Coffee To Water Ratio
4:1. We are using 4 cups of water with 1 cup of ground coffee. Again, play around with your recipe and see what you prefer.
- Pour your water into your French press.
- Add your coffee and stir.
- Rest the plunger on top but do not plunge!
- Let it steep for a minimum of 14 hours. We recommend brewing the French press cold brew in the fridge.
- Remove from the fridge and plunge.
- Decant the coffee into another container.
- Store in the fridge.
Coffee sock/cloth bag method
A coffee sock is a bag normally made from hemp or cotton. Like with clothing, these materials are best but you can get cheaper socks made from nylon.
I have left this method till last because it technically doesn’t fit the criteria of DIY cold brewing with no expense. However, a coffee sock is very inexpensive and doesn’t cost so much more than a box of coffee filters.

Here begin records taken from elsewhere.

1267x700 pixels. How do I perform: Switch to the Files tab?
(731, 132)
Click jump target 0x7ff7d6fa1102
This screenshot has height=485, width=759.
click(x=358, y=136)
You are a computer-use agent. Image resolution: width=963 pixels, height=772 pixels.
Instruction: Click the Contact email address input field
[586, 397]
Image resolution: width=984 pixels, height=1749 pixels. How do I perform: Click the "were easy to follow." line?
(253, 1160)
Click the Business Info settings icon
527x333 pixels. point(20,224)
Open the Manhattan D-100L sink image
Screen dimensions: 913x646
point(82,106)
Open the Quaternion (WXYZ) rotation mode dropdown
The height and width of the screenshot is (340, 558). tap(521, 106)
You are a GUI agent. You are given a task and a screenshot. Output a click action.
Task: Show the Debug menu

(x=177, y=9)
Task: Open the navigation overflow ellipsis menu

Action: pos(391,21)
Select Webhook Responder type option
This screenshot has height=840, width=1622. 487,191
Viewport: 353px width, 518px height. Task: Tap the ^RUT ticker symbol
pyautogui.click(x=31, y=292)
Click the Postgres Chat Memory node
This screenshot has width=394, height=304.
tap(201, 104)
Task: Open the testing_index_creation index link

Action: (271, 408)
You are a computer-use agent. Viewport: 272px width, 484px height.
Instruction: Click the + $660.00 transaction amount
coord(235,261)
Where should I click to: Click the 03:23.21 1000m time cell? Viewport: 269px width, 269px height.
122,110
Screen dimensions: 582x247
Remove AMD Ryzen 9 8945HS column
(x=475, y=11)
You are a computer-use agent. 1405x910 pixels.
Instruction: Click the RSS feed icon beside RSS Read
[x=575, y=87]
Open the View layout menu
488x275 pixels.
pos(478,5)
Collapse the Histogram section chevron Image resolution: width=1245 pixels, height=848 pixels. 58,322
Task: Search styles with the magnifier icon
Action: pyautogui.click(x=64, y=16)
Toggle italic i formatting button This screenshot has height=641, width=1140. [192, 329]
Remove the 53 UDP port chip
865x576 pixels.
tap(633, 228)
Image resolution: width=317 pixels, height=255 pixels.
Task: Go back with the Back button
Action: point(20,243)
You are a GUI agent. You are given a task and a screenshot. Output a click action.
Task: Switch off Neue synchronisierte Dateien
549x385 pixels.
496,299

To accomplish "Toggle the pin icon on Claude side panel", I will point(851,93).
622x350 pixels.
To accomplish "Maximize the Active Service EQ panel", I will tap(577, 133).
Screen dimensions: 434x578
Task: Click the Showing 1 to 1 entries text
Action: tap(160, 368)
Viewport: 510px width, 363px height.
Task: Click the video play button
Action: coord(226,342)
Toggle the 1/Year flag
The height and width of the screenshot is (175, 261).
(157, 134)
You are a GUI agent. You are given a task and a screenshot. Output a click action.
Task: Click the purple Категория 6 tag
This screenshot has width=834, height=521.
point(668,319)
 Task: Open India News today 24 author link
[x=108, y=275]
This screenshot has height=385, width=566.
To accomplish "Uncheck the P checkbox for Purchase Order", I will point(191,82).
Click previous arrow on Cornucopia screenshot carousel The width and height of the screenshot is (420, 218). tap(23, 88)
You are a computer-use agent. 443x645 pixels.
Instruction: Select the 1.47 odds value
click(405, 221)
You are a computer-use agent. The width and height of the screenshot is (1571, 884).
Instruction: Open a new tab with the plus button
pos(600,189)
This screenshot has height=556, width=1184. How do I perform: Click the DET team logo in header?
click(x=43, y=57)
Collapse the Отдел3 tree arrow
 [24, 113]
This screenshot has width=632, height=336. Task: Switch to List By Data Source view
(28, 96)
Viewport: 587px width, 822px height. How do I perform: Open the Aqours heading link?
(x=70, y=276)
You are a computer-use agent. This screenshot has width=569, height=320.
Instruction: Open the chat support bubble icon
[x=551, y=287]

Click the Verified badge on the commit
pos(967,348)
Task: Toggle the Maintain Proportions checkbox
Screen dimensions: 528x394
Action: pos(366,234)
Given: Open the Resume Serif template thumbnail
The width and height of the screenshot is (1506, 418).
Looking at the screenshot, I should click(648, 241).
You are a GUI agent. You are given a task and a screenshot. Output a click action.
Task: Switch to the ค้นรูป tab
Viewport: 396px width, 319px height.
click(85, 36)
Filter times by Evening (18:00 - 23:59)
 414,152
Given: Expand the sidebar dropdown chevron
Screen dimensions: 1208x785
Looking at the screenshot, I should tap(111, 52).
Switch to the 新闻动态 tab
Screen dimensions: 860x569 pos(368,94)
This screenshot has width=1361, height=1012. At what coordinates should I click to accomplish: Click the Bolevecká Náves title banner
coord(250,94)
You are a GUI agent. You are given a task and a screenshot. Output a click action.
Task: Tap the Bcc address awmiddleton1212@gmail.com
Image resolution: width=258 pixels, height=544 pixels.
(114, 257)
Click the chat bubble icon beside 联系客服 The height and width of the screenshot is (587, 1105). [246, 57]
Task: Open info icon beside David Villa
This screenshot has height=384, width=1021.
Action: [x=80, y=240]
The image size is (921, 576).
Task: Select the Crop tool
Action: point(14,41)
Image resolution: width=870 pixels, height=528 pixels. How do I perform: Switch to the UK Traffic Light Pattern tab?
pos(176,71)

Depending on your material, the coffee will stain the bag after continued use. If this doesn’t bother you, great. If it does, like I say, the bags are cheap and easy to replace.
This is my favorite method. It is a little bit more difficult than the French press method, but the brew you get at the end is amazing. You also don’t get any paper residue taste in your cup, which is a potential issue with the paper filter method!
Coffee To Water Ratio
To give you more variety, we have varied up the coffee recipe here as well. Here we are using a 3.5:1.5 ratio so 3 and a half cups of water to 1 and a half cups of coffee or 375 grams. We feel this ratio works best is best for the coffee sock method. If you think differently, let us know in the comments!
The grind here will need to be course, for the same reason as the filter method. The filter holes are too small to accommodate a finer grind.
- Fill your mason jar with the water.
- Place your ground coffee into the coffee cloth or sock.
- Immerse into the water.
- Do your best to stir coffee within sock, making sure all the coffee grounds are saturated.
- Here try to shoot for a steeping time similar to the paper filter method – 12 hours at room temperature or 24 hours refrigerated.
- Take out the sock, gently press to drain the water. Compost your coffee and rinse your coffee sock.
- Your brew is ready! No decanting required with this brewing method.
- Refrigerate before serving for two hours if you were brewing at room temperature.
- If you have the equipment, infuse some nitrogen in it, to make it into a Nitro Cold Brew.
So there you have it folks. Hopefully we proved to you today that the cold brew brewing process is incredibly cheap and easy. Cold brew is so delicious, it would be a sin not to give one of these home brewing methods a go!